Sun chose Casper Dik, a software engineer from Holland who has 15 years of Solaris experience and who has spent the past five years working on security software for Solaris, to be its initial representative on the OpenSolaris community advisor board. Simon Phipps, the chief technology evangelist at Sun, rounds out the initial board.
Sun has committed to having the full OpenSolaris code base ready and launched by the end of the second quarter, and now the race is on to create a transparent community process and the bylaws of its governance that the members of the OpenSolaris community can ratify.

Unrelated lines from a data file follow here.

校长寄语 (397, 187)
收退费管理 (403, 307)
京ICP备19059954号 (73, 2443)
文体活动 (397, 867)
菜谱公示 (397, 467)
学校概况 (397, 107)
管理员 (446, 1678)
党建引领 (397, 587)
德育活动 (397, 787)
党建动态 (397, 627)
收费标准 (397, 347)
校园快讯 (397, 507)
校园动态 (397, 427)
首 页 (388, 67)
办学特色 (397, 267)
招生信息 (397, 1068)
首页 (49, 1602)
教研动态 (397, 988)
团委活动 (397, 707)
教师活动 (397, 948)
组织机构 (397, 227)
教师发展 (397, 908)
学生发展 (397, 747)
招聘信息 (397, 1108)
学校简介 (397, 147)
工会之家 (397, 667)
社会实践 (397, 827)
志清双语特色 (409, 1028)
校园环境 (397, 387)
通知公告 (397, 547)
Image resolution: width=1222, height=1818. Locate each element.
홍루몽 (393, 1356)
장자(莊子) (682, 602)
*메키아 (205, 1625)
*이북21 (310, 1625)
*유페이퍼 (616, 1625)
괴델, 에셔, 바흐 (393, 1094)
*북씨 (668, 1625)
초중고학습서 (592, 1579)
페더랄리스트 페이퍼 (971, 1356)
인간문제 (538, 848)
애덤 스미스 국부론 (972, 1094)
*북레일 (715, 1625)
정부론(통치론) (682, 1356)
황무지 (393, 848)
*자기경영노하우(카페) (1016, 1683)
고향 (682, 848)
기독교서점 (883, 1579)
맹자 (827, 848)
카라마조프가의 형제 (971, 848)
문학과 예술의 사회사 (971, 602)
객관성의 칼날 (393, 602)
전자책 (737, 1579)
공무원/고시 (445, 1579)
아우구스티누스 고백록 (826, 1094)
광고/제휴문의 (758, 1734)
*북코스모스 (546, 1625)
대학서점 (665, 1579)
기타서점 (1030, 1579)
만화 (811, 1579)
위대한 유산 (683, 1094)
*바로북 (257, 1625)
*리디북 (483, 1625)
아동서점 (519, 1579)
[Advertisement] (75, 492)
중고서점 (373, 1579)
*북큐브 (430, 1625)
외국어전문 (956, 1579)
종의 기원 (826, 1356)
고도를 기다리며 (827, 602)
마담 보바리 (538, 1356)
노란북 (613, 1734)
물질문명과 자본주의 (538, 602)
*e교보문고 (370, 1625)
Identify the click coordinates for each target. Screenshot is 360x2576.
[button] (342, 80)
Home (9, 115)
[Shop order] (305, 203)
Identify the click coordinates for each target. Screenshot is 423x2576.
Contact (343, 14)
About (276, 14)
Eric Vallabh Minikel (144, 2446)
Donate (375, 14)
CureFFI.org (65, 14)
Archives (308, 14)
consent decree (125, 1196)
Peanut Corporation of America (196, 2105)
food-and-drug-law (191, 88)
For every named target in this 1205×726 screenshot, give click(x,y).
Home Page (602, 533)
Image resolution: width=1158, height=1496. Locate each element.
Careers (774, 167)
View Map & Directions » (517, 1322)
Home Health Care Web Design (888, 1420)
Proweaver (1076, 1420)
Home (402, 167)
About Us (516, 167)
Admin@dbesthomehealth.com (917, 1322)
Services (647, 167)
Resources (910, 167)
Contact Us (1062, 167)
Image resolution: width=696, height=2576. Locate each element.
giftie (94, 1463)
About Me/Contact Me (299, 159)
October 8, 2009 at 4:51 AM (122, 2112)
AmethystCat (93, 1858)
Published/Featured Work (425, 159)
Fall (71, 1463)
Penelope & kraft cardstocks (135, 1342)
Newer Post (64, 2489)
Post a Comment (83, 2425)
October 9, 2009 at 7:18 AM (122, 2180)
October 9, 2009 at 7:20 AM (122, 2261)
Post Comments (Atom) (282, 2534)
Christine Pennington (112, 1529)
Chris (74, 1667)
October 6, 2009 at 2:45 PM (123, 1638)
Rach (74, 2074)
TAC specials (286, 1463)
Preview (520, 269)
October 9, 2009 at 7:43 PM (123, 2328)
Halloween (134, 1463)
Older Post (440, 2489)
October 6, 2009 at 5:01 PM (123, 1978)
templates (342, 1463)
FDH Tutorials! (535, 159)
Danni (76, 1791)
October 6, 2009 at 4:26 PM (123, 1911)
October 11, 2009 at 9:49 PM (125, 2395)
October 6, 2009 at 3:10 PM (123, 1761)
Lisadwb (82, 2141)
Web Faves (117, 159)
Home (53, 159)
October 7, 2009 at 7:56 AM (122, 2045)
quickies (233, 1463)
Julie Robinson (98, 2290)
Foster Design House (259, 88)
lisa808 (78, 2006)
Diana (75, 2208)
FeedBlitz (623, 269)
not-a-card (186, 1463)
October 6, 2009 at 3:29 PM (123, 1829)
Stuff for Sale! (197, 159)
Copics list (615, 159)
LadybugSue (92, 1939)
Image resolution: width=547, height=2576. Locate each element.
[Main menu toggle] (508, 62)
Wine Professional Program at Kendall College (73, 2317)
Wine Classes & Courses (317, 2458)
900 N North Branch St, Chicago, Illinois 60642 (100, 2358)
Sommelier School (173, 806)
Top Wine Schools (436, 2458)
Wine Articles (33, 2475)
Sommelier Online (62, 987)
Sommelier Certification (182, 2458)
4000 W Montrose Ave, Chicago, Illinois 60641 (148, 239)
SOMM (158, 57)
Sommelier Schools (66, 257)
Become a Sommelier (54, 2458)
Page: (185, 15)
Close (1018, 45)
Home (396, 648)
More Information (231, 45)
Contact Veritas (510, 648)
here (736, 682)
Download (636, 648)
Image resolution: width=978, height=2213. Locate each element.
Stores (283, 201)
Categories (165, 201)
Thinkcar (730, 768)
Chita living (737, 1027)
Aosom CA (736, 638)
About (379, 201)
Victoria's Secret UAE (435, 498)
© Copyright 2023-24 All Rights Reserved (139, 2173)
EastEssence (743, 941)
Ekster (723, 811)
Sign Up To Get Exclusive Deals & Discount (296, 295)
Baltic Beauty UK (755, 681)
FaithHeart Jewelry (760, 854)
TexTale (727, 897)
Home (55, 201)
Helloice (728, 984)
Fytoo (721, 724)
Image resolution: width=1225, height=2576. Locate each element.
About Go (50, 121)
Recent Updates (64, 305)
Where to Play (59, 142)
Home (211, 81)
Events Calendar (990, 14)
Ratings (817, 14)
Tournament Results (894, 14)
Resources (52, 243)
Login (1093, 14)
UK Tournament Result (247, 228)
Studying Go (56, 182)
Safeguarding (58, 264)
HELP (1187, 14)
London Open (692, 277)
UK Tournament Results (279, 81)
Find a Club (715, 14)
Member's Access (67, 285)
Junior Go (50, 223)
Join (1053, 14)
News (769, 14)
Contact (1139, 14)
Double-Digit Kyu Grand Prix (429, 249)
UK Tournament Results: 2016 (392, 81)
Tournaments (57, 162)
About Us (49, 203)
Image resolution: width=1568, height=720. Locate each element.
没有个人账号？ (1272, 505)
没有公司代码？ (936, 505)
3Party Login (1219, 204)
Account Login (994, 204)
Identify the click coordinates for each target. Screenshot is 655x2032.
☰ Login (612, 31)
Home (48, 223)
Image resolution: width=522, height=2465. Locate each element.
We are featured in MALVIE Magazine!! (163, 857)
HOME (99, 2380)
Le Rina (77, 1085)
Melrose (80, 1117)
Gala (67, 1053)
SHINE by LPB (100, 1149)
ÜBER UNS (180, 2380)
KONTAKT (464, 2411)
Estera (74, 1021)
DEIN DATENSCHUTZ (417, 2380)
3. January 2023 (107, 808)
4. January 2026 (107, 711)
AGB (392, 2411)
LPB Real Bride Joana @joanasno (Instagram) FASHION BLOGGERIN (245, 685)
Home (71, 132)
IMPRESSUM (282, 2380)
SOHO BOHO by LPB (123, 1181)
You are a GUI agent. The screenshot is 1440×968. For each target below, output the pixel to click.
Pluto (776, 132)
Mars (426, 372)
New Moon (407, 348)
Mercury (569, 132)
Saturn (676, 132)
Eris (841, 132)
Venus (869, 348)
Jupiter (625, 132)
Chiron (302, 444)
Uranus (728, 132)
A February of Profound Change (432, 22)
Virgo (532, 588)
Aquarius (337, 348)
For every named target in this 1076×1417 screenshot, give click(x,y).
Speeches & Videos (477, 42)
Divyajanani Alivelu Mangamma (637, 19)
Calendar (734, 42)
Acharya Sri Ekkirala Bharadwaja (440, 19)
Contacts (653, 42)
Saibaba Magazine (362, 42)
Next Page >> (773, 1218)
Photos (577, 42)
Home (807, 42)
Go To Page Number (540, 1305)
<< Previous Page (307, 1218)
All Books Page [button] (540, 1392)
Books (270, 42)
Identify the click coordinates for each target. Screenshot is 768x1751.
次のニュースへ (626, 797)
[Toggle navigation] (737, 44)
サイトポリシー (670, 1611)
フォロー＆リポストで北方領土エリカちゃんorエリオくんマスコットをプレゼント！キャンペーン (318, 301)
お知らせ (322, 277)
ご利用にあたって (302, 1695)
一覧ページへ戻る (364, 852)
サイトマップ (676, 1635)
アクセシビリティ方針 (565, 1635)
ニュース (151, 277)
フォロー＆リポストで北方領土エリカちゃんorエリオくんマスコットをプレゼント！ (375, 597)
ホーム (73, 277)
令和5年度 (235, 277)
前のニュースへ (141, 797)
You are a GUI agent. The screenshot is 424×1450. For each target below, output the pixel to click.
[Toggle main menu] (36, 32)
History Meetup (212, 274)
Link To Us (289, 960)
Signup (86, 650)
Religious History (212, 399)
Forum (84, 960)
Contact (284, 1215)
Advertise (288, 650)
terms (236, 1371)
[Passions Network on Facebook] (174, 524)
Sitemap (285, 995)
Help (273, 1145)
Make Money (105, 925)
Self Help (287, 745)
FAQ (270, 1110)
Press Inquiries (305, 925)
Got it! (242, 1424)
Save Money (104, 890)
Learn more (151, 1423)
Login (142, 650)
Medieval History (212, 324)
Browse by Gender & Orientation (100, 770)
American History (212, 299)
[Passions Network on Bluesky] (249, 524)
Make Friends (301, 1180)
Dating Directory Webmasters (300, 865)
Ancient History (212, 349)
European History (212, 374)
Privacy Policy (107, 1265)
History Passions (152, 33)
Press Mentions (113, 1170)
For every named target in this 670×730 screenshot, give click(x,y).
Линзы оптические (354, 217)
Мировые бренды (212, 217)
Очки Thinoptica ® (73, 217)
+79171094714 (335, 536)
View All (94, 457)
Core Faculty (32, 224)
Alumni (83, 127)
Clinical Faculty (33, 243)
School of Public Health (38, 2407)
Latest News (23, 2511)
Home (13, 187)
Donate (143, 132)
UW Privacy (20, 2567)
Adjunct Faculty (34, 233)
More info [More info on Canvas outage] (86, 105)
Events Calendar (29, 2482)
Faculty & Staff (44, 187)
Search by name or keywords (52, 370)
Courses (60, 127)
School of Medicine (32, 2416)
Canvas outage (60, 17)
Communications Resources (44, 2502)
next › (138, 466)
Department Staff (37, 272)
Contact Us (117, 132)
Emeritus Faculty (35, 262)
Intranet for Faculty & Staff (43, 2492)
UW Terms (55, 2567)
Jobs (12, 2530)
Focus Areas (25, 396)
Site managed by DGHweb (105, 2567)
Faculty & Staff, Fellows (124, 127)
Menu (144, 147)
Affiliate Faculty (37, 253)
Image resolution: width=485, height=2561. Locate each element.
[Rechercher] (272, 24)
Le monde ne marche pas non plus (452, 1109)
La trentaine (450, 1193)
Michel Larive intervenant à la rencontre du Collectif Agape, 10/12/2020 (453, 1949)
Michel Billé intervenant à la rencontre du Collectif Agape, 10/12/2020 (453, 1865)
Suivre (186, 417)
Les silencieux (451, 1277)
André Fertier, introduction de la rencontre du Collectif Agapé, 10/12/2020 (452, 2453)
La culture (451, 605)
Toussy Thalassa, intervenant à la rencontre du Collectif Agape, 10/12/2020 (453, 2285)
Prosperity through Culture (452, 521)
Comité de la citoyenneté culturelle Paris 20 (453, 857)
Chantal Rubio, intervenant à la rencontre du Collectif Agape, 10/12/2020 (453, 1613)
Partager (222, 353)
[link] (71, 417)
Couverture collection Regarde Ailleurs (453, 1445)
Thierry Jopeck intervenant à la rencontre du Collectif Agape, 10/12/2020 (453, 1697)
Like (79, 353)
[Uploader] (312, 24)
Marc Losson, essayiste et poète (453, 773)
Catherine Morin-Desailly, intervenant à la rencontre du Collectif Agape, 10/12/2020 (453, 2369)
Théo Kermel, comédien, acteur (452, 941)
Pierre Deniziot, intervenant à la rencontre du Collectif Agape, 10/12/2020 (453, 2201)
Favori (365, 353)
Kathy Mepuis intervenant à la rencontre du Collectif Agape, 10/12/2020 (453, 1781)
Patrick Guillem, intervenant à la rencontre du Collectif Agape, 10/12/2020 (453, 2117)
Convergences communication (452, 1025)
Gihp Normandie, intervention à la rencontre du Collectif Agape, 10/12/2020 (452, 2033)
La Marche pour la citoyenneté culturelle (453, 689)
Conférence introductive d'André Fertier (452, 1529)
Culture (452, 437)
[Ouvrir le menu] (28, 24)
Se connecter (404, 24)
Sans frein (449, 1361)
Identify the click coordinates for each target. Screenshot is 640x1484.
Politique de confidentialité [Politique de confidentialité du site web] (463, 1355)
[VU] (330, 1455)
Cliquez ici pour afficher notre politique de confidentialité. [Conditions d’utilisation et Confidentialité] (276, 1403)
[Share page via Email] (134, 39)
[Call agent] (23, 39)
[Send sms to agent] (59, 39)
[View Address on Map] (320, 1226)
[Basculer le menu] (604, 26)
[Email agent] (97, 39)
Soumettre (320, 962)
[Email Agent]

Sun will not launch the current Solaris 10 production version to the community, but rather the next dot release of the software, which is code-named "Nevada" and can be conceptually thought of as OpenSolaris 10.1. The OpenSolaris community will initially be comprised of those 1,000 Sun software engineers and anyone else who joins and contributes to the cause. Everyone on the call took great pains to explain that the OpenSolaris community would be a meritocracy comprised of contributing members (who just so happen to mostly work for Sun) and using a distributed, peer review process that Sun has been using internally for years. Ultimately, the OpenSolaris community itself will decide if it wants to work this way--not Sun. And if it changes course, Sun will live with it and not interfere. This is not, in short, the Java Community Process, which Sun dominates. Some might say stifles. And OpenSolaris is not just Sun "throwing code over the wall," as Phipps put it. Sun will participate in the community, abide by its governance and coding policies, and take snapshots of the code when it deems appropriate and roll it up as commercial Solaris releases, complete with Sun's traditional testing and qualification of applications and platforms.
It is unclear what compilers will be necessary to make a build of OpenSolaris. Right now, the 64-bit Opteron version of Solaris 10 for X86 is compiled using the open source GNU gcc compiler, while the Intel X86 version and the Sparc version are compiled using Sun's own compilers. Goguen said that the OpenSolaris code and all of the tools necessary for making a build of the operating system for all X86 and Sparc platforms would be available when the code launches this quarter.
When asked about the pitfalls the OpenSolaris community had to avoid, Fielding had some sound advice, which is going to be tough to take considering that Sun will utterly dominate the OpenSolaris community at the start. "The main thing we are trying to avoid is a common problem with vendor-sponsored projects," he explained. "That is essentially being loved to death by the original sponsor. The OpenSolaris community needs to act independently and to promote meritocracy."
The trick will be to get all of those Solaris engineers to really believe that even though they get their paychecks from Sun, they can now contribute in ways they think are best--and that they do so as individuals, not Sun employees.